* [EXTRACTED TEXT]:
============================================================

Dev machine advice?

Hi,
I’m refreshing my development environment and getting back into Unity and I’m wondering if anyone can comment on how useful having a multi-core development machine is. I’m planning a laptop purchase and I need some guidance on whether to go for high CPU clock speed or many cores.

From what I recall; a while ago now; the Unity dev environment didn’t use multiple cores much, if at all.

Any advice is greatly appreciated.

http://www.harveynorman.com.au/samsung-np550p5c-s02-laptop.html

I ordered that one, It is the best value for laptop i’ve ever seen, but that sale ends today.

IMO having multiple cores is virtually essential to a good experience today - even mobile devices have multiple cores! That said, it’s hard to find a ‘single core’ PC these days.

I’m currently running on two cores and it’s fine for everything I do. IIRC very few features in Unity editor are multithreaded - with the possible exception of beast and [hopefully] asset importing. Runtime wise, barring any code you multithread yourself, Unity is has a few things on other threads.

============================================================

* [PROVIDED DATA]:
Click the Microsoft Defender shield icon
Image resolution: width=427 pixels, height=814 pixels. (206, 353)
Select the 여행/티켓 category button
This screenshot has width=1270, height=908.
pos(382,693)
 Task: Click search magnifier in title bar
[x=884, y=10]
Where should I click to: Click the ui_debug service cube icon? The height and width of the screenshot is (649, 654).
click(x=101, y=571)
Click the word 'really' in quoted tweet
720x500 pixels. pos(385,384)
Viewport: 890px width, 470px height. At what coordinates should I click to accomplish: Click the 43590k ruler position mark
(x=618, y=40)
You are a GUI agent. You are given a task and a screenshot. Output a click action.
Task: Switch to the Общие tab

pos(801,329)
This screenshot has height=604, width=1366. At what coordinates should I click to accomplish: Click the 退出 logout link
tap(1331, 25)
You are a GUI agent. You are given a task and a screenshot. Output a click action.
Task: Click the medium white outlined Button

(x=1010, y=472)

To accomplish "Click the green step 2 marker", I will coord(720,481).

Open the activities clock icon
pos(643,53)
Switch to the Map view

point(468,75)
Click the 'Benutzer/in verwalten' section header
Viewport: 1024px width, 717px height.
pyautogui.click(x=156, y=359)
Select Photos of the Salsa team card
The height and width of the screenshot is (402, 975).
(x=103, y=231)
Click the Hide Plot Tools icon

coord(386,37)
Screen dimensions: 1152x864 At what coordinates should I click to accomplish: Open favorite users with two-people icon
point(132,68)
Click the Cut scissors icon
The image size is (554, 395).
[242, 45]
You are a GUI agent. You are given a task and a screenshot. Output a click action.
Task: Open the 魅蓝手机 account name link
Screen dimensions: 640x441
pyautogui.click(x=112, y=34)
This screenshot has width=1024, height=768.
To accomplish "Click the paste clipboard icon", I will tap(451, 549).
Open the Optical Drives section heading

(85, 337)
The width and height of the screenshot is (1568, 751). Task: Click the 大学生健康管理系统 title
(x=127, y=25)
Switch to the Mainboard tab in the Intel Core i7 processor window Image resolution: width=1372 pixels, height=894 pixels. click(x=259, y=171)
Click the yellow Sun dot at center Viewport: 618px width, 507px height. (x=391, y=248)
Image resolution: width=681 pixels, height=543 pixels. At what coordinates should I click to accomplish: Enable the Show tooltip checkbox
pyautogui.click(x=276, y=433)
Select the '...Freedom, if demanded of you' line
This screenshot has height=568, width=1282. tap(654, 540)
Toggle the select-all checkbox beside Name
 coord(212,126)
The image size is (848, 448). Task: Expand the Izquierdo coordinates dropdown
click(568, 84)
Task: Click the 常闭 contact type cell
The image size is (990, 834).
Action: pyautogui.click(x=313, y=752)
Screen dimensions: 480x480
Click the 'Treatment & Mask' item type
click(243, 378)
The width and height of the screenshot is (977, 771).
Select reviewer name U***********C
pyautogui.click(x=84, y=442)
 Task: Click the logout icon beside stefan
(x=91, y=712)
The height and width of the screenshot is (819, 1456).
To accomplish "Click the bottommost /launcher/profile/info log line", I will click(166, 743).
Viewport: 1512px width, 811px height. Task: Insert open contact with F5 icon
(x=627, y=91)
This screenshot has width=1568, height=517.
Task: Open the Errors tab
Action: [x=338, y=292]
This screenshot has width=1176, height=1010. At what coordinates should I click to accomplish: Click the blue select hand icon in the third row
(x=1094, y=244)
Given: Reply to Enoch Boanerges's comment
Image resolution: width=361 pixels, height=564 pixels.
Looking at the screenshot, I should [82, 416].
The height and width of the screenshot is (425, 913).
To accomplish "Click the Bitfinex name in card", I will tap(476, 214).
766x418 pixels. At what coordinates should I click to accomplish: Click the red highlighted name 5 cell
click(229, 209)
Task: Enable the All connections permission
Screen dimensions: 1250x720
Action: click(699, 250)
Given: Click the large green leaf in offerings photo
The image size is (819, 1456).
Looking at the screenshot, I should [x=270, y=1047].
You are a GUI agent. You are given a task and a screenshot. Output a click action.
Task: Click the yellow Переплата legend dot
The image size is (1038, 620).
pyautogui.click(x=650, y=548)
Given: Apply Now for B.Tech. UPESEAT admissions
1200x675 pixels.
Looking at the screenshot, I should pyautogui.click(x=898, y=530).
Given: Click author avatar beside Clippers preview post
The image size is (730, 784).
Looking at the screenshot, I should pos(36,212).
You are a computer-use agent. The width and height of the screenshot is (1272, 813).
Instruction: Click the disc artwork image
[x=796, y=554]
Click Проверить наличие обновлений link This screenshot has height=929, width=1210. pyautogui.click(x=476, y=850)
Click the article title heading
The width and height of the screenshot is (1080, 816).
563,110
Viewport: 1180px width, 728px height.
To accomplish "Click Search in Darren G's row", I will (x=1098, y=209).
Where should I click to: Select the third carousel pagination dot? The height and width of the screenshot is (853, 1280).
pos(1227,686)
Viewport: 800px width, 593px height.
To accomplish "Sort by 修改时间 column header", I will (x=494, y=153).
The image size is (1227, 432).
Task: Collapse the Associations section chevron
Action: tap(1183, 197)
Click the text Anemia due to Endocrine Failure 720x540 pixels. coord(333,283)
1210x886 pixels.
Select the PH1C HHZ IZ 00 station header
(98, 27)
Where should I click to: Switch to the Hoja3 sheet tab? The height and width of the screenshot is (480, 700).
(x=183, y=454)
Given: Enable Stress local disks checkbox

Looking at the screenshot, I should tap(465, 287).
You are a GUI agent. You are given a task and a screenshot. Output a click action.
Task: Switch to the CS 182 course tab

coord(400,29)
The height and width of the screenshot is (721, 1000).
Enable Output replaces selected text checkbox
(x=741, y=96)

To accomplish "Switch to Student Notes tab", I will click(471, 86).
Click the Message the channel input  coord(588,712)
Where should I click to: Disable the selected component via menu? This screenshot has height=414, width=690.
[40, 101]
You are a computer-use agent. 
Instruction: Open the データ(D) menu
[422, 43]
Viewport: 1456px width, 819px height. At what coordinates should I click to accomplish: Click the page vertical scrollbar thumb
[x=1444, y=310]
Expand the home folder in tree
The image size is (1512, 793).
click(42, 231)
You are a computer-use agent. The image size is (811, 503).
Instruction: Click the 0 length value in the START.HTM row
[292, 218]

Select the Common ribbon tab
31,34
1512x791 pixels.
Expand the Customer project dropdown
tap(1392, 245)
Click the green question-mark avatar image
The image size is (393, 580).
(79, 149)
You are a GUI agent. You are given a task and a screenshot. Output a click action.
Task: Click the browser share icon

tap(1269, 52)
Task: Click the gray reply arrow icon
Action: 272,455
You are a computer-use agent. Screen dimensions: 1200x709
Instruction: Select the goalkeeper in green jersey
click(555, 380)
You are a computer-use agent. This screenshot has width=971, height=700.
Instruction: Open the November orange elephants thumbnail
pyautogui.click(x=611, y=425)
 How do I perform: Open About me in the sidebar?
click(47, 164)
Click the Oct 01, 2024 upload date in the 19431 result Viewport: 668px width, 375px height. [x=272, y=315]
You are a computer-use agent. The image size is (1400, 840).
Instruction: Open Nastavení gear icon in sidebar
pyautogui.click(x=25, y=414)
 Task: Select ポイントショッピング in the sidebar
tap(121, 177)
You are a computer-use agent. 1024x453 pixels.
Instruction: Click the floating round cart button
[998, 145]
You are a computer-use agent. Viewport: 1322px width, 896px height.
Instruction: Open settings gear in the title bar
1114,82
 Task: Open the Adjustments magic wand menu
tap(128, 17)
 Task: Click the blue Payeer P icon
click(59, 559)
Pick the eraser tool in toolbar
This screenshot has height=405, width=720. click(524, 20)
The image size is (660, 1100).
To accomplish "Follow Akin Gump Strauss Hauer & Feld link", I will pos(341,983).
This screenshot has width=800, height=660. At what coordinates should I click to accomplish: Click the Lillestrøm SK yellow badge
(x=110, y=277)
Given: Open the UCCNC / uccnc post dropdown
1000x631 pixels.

============================================================

* [PROBLEMS AND TASKS]:
(A) Repeat the rows exactly as they appear, from the first row through the line containing "tap(1331, 25)".
(B) Pick up the forum thread about choosing a multi-core laptop for Unity development where it stops, and keep writing it.

* [EXERCISE RESPONSES]:
(A)
Click the Microsoft Defender shield icon
Image resolution: width=427 pixels, height=814 pixels. (206, 353)
Select the 여행/티켓 category button
This screenshot has width=1270, height=908.
pos(382,693)
 Task: Click search magnifier in title bar
[x=884, y=10]
Where should I click to: Click the ui_debug service cube icon? The height and width of the screenshot is (649, 654).
click(x=101, y=571)
Click the word 'really' in quoted tweet
720x500 pixels. pos(385,384)
Viewport: 890px width, 470px height. At what coordinates should I click to accomplish: Click the 43590k ruler position mark
(x=618, y=40)
You are a GUI agent. You are given a task and a screenshot. Output a click action.
Task: Switch to the Общие tab

pos(801,329)
This screenshot has height=604, width=1366. At what coordinates should I click to accomplish: Click the 退出 logout link
tap(1331, 25)

(B)
So Unity is a good example of a few high performance cores being better than lots of slow cores - even though it’ll run on either fine.

This is from a programmer - many artist tools use multithreading so having multiple cores can have a noticeable benefit for those use-cases.

Hi,
I had a similar situation recently.
I wished a directx9 capable machine, so I could make work on simple shaders. I also wished a windows computer able to run visual studio, so I can benefit from visual studio + resharper for c# editing. No huge asset-wise projects for this one, so no need for fast cpu. Weight also was unimportant since I am not walking long distances with the laptop.
I ended up with a second hand t61 lenovo core 2 duo 2.0gh, 3gb of ram x1300 graphics card. I added a 120 gb ssd. Total cost 260 + 87 ~ 350euro.
The machine is very - very quick, the keyboard is great and the screen is super (1600x1050, 15"). I am very satisfied from this purchase.
I am not suggesting purchasing the same model, I suggest buying a laptop that fits what you need it for, like npsf3000 said. Buying a laptops with high specs that one might need in the feature, is not cost effective.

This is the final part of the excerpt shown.